Result Highlights
- Revenue - Management Fees was at Rs.5bn was lower than our estimates of Rs.5.32bn. Management fees were higher by 6% yoy and witnessed a growth of 4% on sequential basis.
- Yield on Management fees - The Yield on Management fees was at 0.49%, which was a deterioration of 3bps YoY, against our estimate of 0.51%.
- Operating Profit -Operating profit came at Rs.4bn which was lower than our estimates of Rs.4.4bn due to lower than estimated yield and higher than expected employee cost.
- Profits - PAT stood at Rs.3.1bn v/s our estimates of Rs.3.9bn led by significantly lower ther income and weaker operating performance.
- Valuations - The stock currently trades at FY23E P/E of 31x.
- Dividend: The Board of Directors have recommended a dividend of Rs34 per share.

(DATASET EXCERPT):
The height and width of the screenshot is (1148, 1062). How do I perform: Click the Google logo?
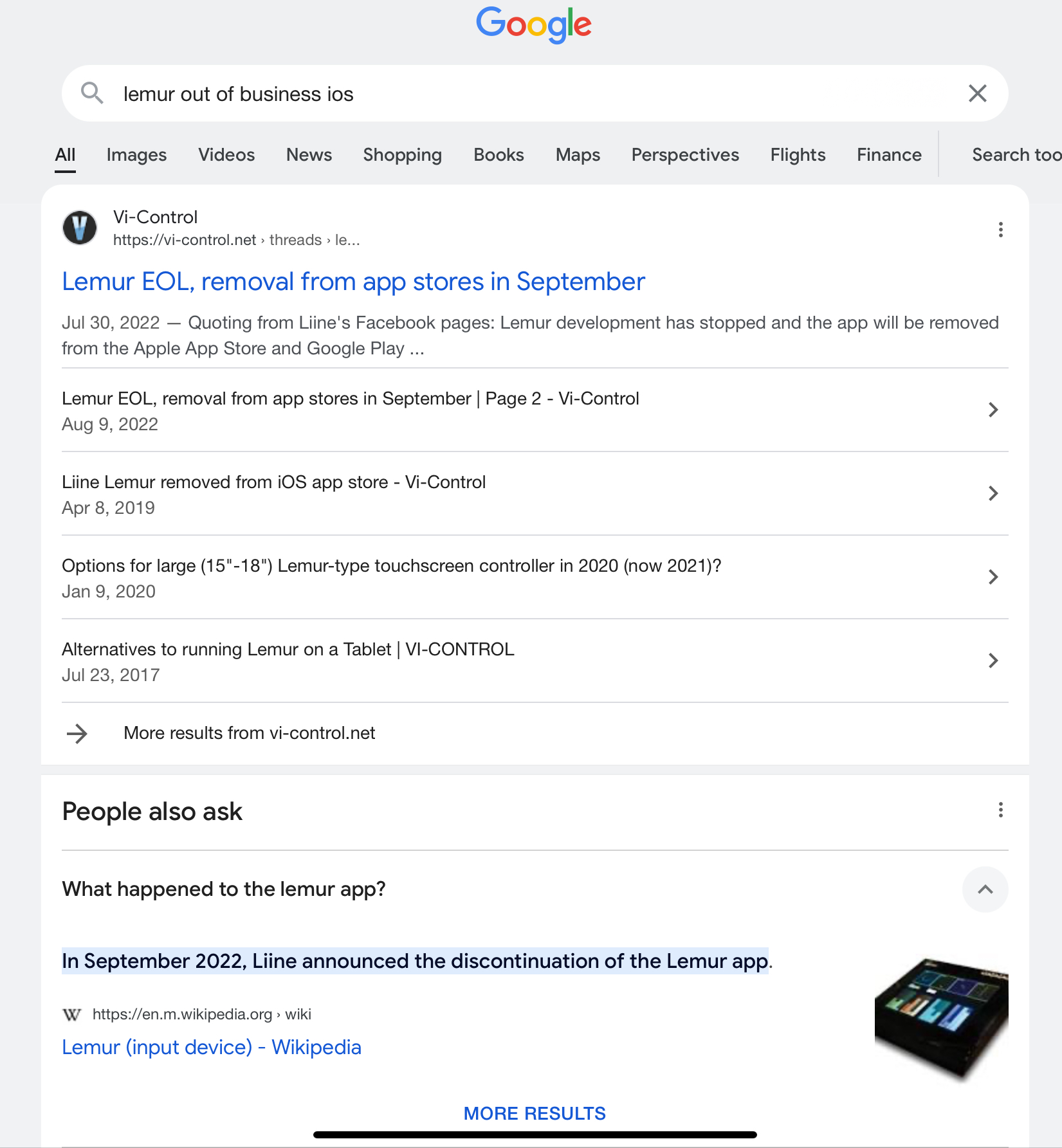(534, 24)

(WHAT YOU WILL DO): Reproduce the passage of the result highlights above, from "Result Highlights" up to and including "Rs34 per share.".

(WRITTEN ANSWER):
Result Highlights
- Revenue - Management Fees was at Rs.5bn was lower than our estimates of Rs.5.32bn. Management fees were higher by 6% yoy and witnessed a growth of 4% on sequential basis.
- Yield on Management fees - The Yield on Management fees was at 0.49%, which was a deterioration of 3bps YoY, against our estimate of 0.51%.
- Operating Profit -Operating profit came at Rs.4bn which was lower than our estimates of Rs.4.4bn due to lower than estimated yield and higher than expected employee cost.
- Profits - PAT stood at Rs.3.1bn v/s our estimates of Rs.3.9bn led by significantly lower ther income and weaker operating performance.
- Valuations - The stock currently trades at FY23E P/E of 31x.
- Dividend: The Board of Directors have recommended a dividend of Rs34 per share.